### [Data for analysis]
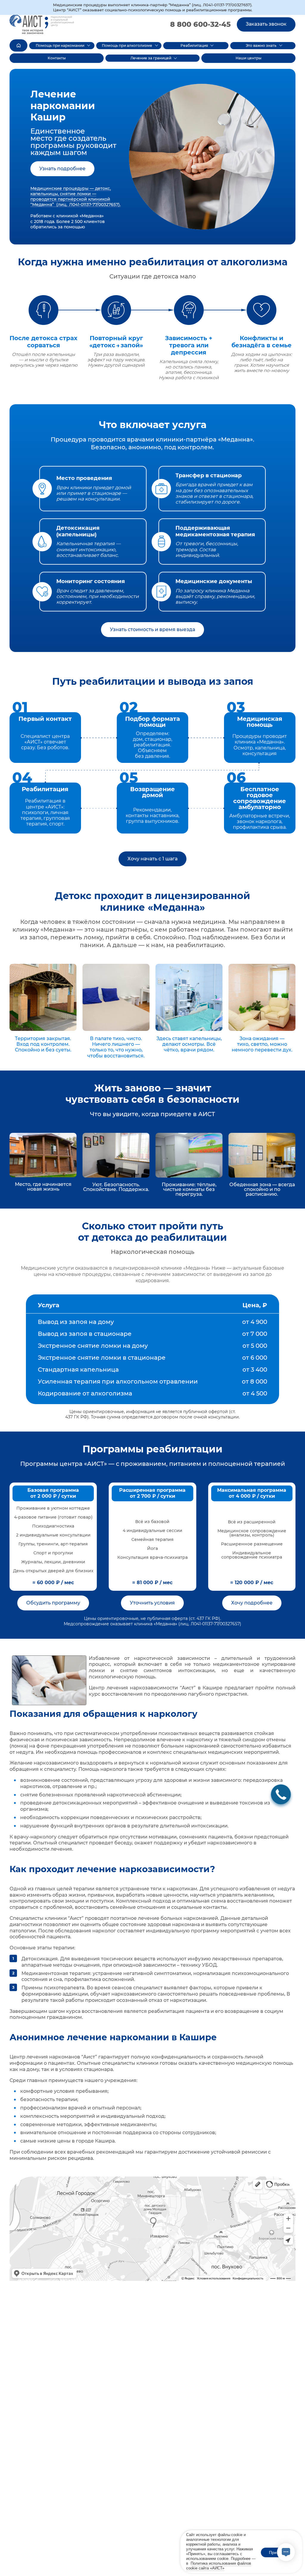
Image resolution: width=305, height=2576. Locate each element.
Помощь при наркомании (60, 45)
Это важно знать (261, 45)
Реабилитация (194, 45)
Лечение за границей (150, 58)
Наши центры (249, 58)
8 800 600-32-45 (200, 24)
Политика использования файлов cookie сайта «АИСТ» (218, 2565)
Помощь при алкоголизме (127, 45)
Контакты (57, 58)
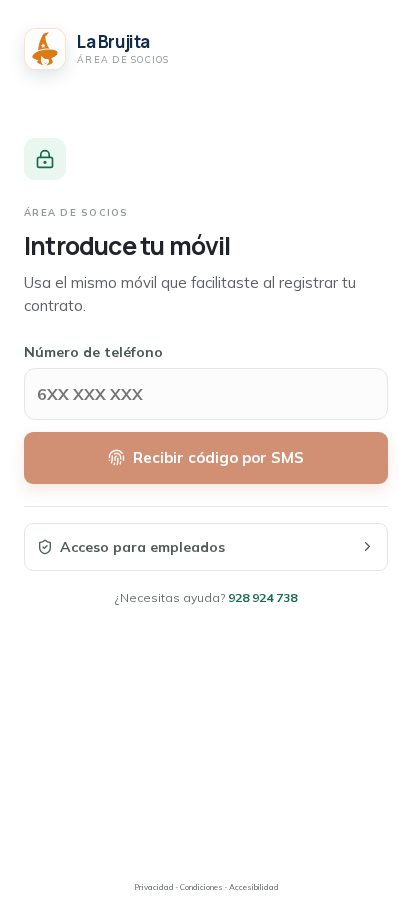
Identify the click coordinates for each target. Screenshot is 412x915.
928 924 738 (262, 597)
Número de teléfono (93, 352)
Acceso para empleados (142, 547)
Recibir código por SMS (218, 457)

### [Exercise]
Of the entries above, print exactly those lines that run from the one containing "Контакты (57, 58)" through the last line, excluding any pictures.

### [Answer below]
Контакты (57, 58)
Identify the click coordinates for each target. Screenshot is 412x915.
928 924 738 (262, 597)
Número de teléfono (93, 352)
Acceso para empleados (142, 547)
Recibir código por SMS (218, 457)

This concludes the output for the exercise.